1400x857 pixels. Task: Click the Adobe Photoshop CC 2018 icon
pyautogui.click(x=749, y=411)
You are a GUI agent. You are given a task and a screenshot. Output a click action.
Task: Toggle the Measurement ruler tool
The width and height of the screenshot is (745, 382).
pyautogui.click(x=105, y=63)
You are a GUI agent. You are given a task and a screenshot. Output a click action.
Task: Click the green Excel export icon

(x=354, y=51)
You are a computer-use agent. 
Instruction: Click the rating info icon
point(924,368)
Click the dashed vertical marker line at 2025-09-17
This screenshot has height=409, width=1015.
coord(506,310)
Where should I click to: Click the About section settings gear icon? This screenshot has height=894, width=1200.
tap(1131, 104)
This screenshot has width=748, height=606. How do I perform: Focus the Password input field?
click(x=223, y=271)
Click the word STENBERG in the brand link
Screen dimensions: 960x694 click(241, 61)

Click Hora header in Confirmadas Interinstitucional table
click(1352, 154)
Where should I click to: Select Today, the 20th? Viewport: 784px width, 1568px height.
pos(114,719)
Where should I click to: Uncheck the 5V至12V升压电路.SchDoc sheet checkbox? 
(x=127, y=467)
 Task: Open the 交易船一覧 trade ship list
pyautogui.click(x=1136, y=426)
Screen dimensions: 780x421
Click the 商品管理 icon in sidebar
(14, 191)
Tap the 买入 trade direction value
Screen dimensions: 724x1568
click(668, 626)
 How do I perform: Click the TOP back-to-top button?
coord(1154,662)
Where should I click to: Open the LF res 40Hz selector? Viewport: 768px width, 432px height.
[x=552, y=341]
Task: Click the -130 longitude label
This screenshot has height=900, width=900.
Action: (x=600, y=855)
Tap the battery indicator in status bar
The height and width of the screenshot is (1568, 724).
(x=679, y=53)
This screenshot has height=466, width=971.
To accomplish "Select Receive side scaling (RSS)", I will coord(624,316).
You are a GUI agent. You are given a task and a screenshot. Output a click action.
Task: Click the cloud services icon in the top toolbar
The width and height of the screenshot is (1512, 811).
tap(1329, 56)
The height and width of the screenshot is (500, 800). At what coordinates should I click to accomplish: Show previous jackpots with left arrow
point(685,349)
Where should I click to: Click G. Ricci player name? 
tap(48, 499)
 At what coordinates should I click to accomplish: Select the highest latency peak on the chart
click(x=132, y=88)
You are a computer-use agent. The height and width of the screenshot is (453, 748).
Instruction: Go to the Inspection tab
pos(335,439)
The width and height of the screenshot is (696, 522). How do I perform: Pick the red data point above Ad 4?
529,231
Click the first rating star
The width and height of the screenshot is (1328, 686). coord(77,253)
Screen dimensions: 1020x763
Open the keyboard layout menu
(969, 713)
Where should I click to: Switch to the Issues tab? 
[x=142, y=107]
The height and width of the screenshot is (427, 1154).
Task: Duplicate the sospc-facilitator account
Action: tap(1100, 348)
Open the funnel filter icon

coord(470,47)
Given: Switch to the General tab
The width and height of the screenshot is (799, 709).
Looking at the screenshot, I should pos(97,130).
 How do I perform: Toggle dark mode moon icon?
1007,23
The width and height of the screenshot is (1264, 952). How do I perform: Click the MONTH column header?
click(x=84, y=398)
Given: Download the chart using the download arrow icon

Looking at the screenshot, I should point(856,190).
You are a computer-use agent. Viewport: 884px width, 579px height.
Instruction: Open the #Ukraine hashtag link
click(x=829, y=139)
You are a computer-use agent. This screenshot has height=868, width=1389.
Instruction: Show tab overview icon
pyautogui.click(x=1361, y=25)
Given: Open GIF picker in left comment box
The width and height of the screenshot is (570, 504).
********************
Please convert every line of the items above into a numbered list, skipping any blank lines.

1. 1400x857 pixels. Task: Click the Adobe Photoshop CC 2018 icon
2. pyautogui.click(x=749, y=411)
3. You are a GUI agent. You are given a task and a screenshot. Output a click action.
4. Task: Toggle the Measurement ruler tool
5. The width and height of the screenshot is (745, 382).
6. pyautogui.click(x=105, y=63)
7. You are a GUI agent. You are given a task and a screenshot. Output a click action.
8. Task: Click the green Excel export icon
9. (x=354, y=51)
10. You are a computer-use agent. 
11. Instruction: Click the rating info icon
12. point(924,368)
13. Click the dashed vertical marker line at 2025-09-17
14. This screenshot has height=409, width=1015.
15. coord(506,310)
16. Where should I click to: Click the About section settings gear icon? This screenshot has height=894, width=1200.
17. tap(1131, 104)
18. This screenshot has width=748, height=606. How do I perform: Focus the Password input field?
19. click(x=223, y=271)
20. Click the word STENBERG in the brand link
21. Screen dimensions: 960x694 click(241, 61)
22. Click Hora header in Confirmadas Interinstitucional table
23. click(1352, 154)
24. Where should I click to: Select Today, the 20th? Viewport: 784px width, 1568px height.
25. pos(114,719)
26. Where should I click to: Uncheck the 5V至12V升压电路.SchDoc sheet checkbox? 
27. (x=127, y=467)
28.  Task: Open the 交易船一覧 trade ship list
29. pyautogui.click(x=1136, y=426)
30. Screen dimensions: 780x421
31. Click the 商品管理 icon in sidebar
32. (14, 191)
33. Tap the 买入 trade direction value
34. Screen dimensions: 724x1568
35. click(668, 626)
36.  How do I perform: Click the TOP back-to-top button?
37. coord(1154,662)
38. Where should I click to: Open the LF res 40Hz selector? Viewport: 768px width, 432px height.
39. [x=552, y=341]
40. Task: Click the -130 longitude label
41. This screenshot has height=900, width=900.
42. Action: (x=600, y=855)
43. Tap the battery indicator in status bar
44. The height and width of the screenshot is (1568, 724).
45. (x=679, y=53)
46. This screenshot has height=466, width=971.
47. To accomplish "Select Receive side scaling (RSS)", I will coord(624,316).
48. You are a GUI agent. You are given a task and a screenshot. Output a click action.
49. Task: Click the cloud services icon in the top toolbar
50. The width and height of the screenshot is (1512, 811).
51. tap(1329, 56)
52. The height and width of the screenshot is (500, 800). At what coordinates should I click to accomplish: Show previous jackpots with left arrow
53. point(685,349)
54. Where should I click to: Click G. Ricci player name? 
55. tap(48, 499)
56.  At what coordinates should I click to accomplish: Select the highest latency peak on the chart
57. click(x=132, y=88)
58. You are a computer-use agent. The height and width of the screenshot is (453, 748).
59. Instruction: Go to the Inspection tab
60. pos(335,439)
61. The width and height of the screenshot is (696, 522). How do I perform: Pick the red data point above Ad 4?
62. 529,231
63. Click the first rating star
64. The width and height of the screenshot is (1328, 686). coord(77,253)
65. Screen dimensions: 1020x763
66. Open the keyboard layout menu
67. (969, 713)
68. Where should I click to: Switch to the Issues tab? 
69. [x=142, y=107]
70. The height and width of the screenshot is (427, 1154).
71. Task: Duplicate the sospc-facilitator account
72. Action: tap(1100, 348)
73. Open the funnel filter icon
74. coord(470,47)
75. Given: Switch to the General tab
76. The width and height of the screenshot is (799, 709).
77. Looking at the screenshot, I should pos(97,130).
78.  How do I perform: Toggle dark mode moon icon?
79. 1007,23
80. The width and height of the screenshot is (1264, 952). How do I perform: Click the MONTH column header?
81. click(x=84, y=398)
82. Given: Download the chart using the download arrow icon
83. Looking at the screenshot, I should point(856,190).
84. You are a computer-use agent. Viewport: 884px width, 579px height.
85. Instruction: Open the #Ukraine hashtag link
86. click(x=829, y=139)
87. You are a computer-use agent. This screenshot has height=868, width=1389.
88. Instruction: Show tab overview icon
89. pyautogui.click(x=1361, y=25)
90. Given: Open GIF picker in left comment box
91. The width and height of the screenshot is (570, 504).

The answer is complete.